### ЗАДАНИЯ
[a] Согласуются ли с отрывком про Сажи Умалатову эти утверждения? (i) В Грозном в начале 70-х годов можно было купить ковер или пылесос. (ii) Героиню показали такой, какой она была 15 лет назад. (iii) Сажи Умалатова названа умеренным политиком. Для каждого ответьте «да» или «нет» и приведите точную цитату, которая это решает.
[b] Чего, согласно отрывку про Сажи Умалатову, не было в магазине во времена военного коммунизма?
[c] Продолжите отрывок про Сажи Умалатову, начиная сразу после его последнего предложения.

### ОТРЫВОК
- - - - -

И. ПЕТРОВСКАЯ – Дело в том, что там совершенно логические даже не воспоминания о советском рае, действительно в городе Грозном в начале 70-х годов, я абсолютно не сомневаюсь, что можно было купить ковер или пылесос, да и в Москве можно было. И этот пресловутый ситчик мне кажется, действительно было что-то такое придуманное из времен военного коммунизма, когда ни веревок в магазине не было, ни обуви. Но даже не в этом дело. Мне кажется, там ошибка вот в чем. Вы ее показали ровно такой, какой она была 15 лет назад. Мне кажется, что намного интереснее узнать, как она эти 15 лет прожила, как она живет здесь. Ведь это же была ломка, она уехала из Чечни, наверное, там были какие-то проблемы с мужем, потому что восточная женщина, восточный мужчина. Вот любопытно. Вот остался тот же самый монолит - Сажи Умалатова, пламенная революционерка.

- - - - -

### ИСХОДНЫЙ ФРАГМЕНТ
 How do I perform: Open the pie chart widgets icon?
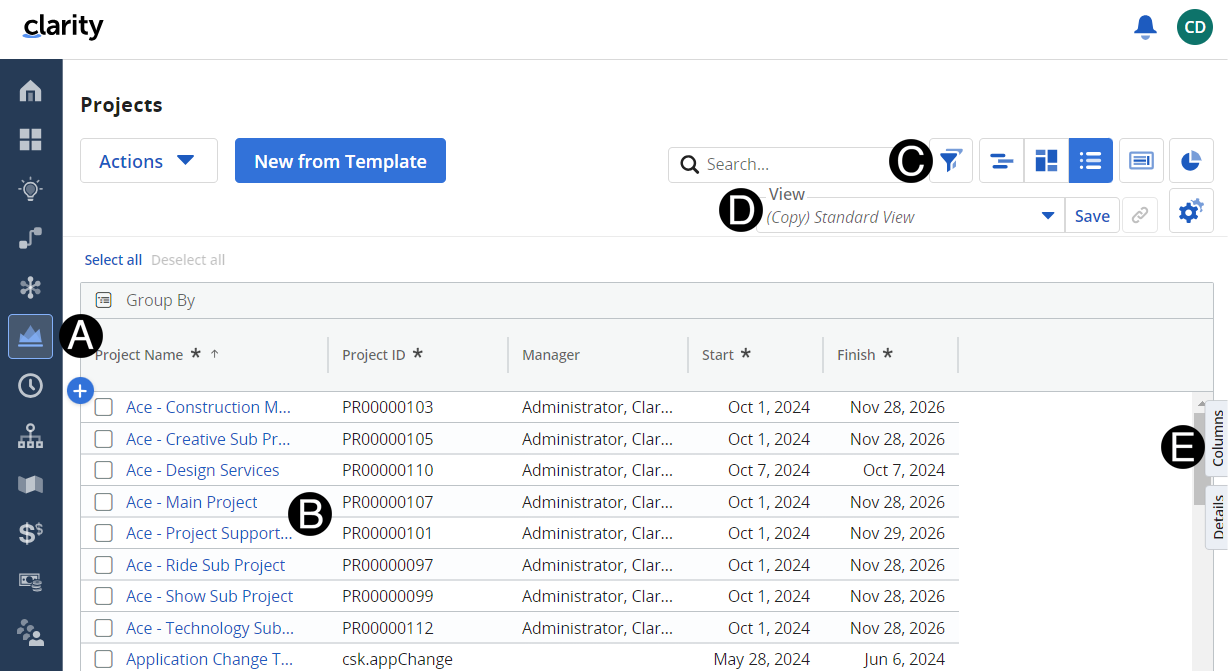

- - - - -

### ОТВЕТЫ ПО ЗАДАНИЯМ
[a]
(i) Да: «в городе Грозном в начале 70-х годов, я абсолютно не сомневаюсь, что можно было купить ковер или пылесос».
(ii) Да: «Вы ее показали ровно такой, какой она была 15 лет назад».
(iii) Нет: «Сажи Умалатова, пламенная революционерка».

[b] Ни веревок, ни обуви.

[c]
Д. СМИРНОВА - Ирина, честно вам скажу, что мне так не кажется. Мне кажется, что там действительно внутри сидит пламенный революционер, когда вы говорите, что можно было спросить так, с каждым человеком можно записать 80 абсолютно разных программ. Мы действительно хотели с ней поговорить о вещном мире. И когда мы выяснили, что, несмотря на всю эту коммунистическую аскезу, вещный мир играл большую роль в ее жизни, для нас оказалась это абсолютно новая краска в ее образе. Может быть, вы знали уже об этом, а мы нет.

И. ПЕТРОВСКАЯ – А она как раз доказала, что этот вещный мир не играл большой, как мне показалось…

Д. СМИРНОВА - Здрасьте. Если она помнит до сих пор, сколько стоили австрийские сапоги.

И. ПЕТРОВСКАЯ – Потому что она их купила в Москве, отстояв очередь, на огромных каблуках, я тоже помню некоторые свои сапоги.

Д. СМИРНОВА - Вы и не скрываете, что вещный мир играет какую-то роль в вашей жизни, вы не проповедуете коммунистическую аскезу, дорогие дамы, а она ее проповедует. Понимаете.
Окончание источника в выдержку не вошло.